• [EXERCISE PROMPT]
Below are some records. Quote exactly the lines from the one that contains "Task: Click the purple" through the last, both included, and leave out the pictures.

• [SUPPLIED DATA]
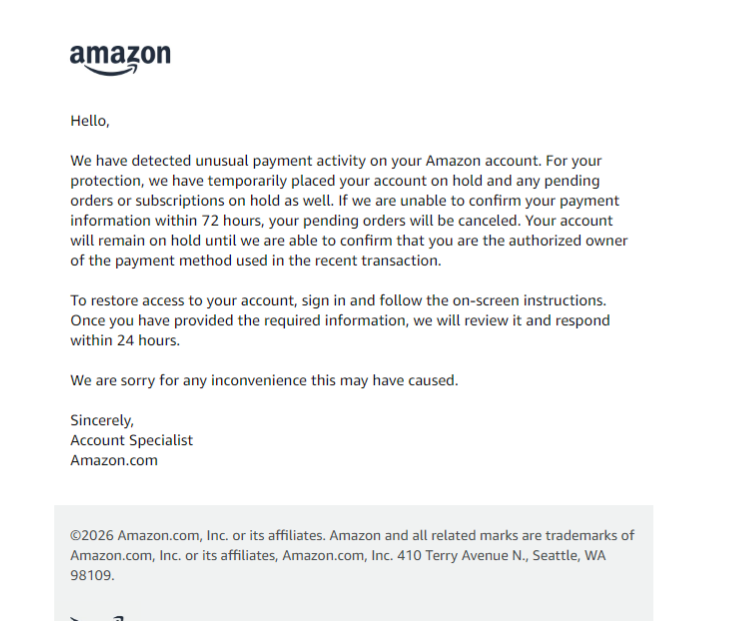Image resolution: width=731 pixels, height=621 pixels.
Task: Click the "72 hours" text
Action: click(231, 221)
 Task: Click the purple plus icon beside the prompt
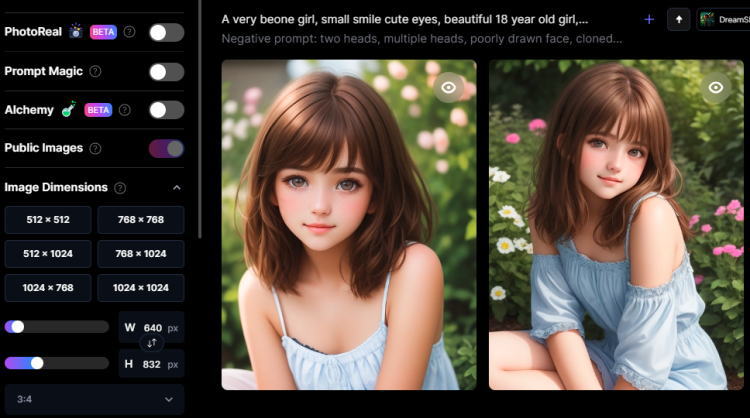[x=649, y=20]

• [WRITTEN RESPONSE]
 Task: Click the purple plus icon beside the prompt
[x=649, y=20]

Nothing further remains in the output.